> Prompt
From the records below, set down exactly the lines starting with the line that contains "The height and width of the screenshot is (431, 766)." and going on through the line that contains "Task: Click the Speed slider thumb". Nothing else is wanted.

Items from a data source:
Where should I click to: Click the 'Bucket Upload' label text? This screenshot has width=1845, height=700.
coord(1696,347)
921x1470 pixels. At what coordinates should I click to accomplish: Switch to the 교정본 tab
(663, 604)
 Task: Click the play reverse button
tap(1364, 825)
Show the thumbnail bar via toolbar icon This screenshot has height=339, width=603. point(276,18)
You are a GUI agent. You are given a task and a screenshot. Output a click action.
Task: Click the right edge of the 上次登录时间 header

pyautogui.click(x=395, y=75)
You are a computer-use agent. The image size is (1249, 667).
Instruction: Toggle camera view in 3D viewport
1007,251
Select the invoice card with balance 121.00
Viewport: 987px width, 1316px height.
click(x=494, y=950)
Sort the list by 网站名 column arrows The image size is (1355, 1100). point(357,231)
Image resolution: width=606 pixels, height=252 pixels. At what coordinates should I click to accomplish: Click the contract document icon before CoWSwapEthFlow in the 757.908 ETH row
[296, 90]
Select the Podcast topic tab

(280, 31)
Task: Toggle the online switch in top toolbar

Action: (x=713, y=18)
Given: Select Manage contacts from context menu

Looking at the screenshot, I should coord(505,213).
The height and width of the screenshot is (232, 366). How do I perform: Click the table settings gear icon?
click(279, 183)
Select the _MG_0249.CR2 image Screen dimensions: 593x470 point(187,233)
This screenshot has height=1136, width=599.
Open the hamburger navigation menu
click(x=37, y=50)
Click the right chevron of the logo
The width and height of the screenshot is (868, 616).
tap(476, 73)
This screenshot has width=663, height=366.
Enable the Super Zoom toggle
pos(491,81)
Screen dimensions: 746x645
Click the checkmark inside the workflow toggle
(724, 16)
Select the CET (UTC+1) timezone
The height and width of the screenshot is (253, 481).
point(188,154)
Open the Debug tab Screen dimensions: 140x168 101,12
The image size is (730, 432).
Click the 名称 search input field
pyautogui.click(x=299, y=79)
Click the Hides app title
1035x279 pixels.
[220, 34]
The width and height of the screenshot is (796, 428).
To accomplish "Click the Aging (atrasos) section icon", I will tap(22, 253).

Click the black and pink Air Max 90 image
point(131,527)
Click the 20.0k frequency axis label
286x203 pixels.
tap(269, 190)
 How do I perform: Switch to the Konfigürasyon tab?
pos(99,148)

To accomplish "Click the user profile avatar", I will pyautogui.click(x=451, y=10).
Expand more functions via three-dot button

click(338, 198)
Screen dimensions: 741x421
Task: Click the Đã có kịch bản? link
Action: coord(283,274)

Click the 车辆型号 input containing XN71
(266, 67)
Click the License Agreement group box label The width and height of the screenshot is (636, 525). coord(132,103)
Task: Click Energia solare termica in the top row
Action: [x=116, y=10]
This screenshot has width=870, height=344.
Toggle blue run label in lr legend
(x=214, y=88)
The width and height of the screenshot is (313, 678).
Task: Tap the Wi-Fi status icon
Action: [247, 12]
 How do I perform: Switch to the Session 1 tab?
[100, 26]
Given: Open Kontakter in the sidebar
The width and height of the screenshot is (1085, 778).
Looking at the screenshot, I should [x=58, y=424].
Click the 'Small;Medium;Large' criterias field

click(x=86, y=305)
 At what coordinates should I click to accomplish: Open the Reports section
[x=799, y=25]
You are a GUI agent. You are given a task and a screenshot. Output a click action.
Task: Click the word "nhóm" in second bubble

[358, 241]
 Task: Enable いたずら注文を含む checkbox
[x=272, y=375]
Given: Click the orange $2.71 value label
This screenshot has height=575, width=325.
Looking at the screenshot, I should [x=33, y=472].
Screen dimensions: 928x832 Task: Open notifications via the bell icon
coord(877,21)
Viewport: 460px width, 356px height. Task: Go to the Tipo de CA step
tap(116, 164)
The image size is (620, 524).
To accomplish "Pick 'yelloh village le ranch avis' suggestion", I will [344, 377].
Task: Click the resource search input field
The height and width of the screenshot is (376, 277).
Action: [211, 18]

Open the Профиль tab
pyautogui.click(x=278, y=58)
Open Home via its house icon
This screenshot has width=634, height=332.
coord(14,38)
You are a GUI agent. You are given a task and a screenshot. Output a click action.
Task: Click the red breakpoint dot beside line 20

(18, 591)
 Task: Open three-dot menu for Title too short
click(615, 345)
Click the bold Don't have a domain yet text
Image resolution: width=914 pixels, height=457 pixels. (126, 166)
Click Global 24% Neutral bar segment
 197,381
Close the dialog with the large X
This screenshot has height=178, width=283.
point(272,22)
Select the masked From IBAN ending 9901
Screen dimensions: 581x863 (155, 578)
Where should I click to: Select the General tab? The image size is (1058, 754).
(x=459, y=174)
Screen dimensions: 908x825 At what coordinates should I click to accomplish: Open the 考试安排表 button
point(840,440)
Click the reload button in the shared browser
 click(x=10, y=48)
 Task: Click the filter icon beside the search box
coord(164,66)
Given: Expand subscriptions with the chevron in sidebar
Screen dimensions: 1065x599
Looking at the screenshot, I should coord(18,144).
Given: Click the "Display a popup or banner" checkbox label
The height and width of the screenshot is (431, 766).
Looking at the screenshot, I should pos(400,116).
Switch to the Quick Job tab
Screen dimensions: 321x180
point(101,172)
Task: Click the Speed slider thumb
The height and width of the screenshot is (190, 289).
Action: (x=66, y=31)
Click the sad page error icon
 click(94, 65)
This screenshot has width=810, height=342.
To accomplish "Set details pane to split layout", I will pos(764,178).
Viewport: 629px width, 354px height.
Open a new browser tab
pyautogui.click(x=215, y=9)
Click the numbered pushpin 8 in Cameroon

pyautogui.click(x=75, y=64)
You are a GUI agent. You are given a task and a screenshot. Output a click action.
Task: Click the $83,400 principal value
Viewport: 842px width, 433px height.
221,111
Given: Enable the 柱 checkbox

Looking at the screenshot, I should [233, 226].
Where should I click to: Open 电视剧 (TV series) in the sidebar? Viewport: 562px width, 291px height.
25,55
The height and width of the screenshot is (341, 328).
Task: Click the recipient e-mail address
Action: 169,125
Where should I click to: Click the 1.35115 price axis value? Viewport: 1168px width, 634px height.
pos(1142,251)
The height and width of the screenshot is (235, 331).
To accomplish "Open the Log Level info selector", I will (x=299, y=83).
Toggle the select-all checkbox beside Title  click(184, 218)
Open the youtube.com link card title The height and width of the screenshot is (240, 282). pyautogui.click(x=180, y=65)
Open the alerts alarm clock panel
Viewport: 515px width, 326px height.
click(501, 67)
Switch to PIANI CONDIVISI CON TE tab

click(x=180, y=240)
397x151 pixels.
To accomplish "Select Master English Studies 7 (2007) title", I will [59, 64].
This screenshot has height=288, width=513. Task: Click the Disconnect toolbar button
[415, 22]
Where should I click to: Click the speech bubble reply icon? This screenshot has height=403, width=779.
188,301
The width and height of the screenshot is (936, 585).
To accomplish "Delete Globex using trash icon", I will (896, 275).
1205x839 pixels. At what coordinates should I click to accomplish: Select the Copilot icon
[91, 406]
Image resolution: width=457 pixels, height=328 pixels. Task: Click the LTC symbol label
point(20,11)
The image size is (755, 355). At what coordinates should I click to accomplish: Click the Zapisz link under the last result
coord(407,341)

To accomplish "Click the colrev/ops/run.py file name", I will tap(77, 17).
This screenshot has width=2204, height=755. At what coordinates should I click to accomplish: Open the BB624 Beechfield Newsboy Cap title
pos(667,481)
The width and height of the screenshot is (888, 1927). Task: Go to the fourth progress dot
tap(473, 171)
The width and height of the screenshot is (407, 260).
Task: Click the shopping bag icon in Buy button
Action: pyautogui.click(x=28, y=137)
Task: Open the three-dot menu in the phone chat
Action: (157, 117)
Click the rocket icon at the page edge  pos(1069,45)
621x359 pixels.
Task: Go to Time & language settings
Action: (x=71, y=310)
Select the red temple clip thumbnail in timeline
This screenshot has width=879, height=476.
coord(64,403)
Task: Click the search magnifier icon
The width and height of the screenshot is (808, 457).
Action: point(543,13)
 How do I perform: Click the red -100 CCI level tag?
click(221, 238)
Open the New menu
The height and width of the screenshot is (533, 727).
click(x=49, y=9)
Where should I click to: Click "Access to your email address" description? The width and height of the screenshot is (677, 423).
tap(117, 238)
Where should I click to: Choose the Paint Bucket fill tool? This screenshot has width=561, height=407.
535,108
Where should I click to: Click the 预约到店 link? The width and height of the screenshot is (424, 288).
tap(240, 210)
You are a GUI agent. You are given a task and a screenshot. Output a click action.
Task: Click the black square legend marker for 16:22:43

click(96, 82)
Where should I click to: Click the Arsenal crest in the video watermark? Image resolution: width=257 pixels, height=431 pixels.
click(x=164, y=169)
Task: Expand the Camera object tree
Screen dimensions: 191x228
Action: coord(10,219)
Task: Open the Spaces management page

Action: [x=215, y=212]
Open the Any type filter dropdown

> Exercise result
The height and width of the screenshot is (431, 766).
Looking at the screenshot, I should pos(400,116).
Switch to the Quick Job tab
Screen dimensions: 321x180
point(101,172)
Task: Click the Speed slider thumb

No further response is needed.